ACCORDING TO the old tales, Dwarfs had made many of the Gods’ most prized possessions. They had made Odin’s spear, Thor’s hammer, and Brisingamen, the Goddess Freya’s sacred necklace, among other things, and now, though hardly a Goddess, a Hel-warrior named Bloodsong possessed a Dwarfish Tarnkappe.

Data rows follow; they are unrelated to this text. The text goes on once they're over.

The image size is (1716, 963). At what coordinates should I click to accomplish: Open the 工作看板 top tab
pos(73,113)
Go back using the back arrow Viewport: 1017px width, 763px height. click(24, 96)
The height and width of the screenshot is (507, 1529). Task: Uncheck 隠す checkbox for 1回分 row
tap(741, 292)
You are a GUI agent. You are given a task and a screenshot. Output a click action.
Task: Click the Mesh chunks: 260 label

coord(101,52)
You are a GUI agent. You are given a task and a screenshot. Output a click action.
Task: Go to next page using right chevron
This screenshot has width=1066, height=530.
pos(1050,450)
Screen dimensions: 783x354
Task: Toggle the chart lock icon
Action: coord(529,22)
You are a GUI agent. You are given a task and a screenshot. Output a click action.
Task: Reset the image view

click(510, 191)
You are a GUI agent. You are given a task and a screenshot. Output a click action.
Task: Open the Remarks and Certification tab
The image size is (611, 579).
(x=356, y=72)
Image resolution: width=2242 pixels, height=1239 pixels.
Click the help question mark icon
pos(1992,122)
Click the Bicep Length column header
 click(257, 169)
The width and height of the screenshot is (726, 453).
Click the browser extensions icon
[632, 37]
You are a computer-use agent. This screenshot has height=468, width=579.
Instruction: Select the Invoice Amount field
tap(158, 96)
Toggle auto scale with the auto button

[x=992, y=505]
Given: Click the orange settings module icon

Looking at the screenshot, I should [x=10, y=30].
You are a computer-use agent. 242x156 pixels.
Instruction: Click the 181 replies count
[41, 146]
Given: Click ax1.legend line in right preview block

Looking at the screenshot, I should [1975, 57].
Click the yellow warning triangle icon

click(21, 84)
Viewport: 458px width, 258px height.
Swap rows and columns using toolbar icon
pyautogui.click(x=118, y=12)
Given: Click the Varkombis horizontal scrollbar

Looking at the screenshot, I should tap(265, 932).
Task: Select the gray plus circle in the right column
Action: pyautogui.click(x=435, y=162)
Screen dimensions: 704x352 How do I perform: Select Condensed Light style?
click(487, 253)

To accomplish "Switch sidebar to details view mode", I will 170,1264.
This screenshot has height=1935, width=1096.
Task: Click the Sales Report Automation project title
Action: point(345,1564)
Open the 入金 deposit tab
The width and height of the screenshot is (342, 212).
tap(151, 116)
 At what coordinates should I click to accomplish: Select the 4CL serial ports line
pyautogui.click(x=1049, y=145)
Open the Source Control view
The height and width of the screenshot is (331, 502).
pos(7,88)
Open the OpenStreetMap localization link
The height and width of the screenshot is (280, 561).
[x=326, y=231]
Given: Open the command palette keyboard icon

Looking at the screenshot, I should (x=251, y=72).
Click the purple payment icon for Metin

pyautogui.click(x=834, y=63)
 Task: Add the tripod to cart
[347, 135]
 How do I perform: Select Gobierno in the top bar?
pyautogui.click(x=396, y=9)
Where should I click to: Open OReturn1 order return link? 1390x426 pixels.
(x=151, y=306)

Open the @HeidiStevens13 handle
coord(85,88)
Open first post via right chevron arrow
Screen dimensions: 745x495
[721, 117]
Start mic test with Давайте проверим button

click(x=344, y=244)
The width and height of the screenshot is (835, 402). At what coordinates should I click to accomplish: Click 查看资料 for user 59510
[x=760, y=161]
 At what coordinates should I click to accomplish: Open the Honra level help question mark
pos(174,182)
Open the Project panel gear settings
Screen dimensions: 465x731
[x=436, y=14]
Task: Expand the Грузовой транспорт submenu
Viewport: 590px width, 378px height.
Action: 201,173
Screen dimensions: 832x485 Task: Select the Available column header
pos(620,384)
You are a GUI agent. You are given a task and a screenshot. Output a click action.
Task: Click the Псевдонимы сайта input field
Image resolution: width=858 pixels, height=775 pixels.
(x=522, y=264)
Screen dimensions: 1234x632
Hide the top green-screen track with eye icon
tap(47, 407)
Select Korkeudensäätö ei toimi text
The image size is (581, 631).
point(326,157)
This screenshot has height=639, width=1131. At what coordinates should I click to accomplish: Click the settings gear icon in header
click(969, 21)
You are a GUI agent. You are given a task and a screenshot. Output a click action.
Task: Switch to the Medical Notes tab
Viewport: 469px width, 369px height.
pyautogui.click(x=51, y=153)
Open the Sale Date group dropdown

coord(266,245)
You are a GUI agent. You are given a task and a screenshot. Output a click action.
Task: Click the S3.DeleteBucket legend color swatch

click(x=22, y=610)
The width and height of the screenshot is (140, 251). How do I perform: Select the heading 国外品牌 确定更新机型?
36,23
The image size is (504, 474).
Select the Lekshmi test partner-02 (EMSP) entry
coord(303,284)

Bloodsong studied the Tarnkappe thoughtfully as she chewed her last bite of breakfast. She glanced up at the cave and wondered how many Dwarfs wearing Tarnkappes were watching. Again, my thanks, Bloodsong thought, and for the food, too, she added, remembering their surprise when they had decided to breakfast in the comparative safety of the Dwarfs’ realm before traveling onward and found the dried meat and hard bread in their saddlebags had been replaced with slices of spiced meat, fresh cheese, and a heavy loaf of rich dark bread. Their wineskins had also been filled with potent golden mead.
Thanks to the unnatural sleep caused by the Dwarfs’ magic, Bloodsong felt rested and alert, her strength fully returned. Her three companions had also benefited from the Dwarfs’ sleep spell.
Bloodsong opened her spell pouch beneath the shadows of her cloak and placed the Tarnkappe inside. Then she rose and went to her horse. All four horses had been fed and well cared for by the Dwarfs.
Valgerth had also finished eating and was now looking to her horse. She cinched the saddle tighter and patted the beast’s neck, then looked over at Bloodsong. Valgerth frowned.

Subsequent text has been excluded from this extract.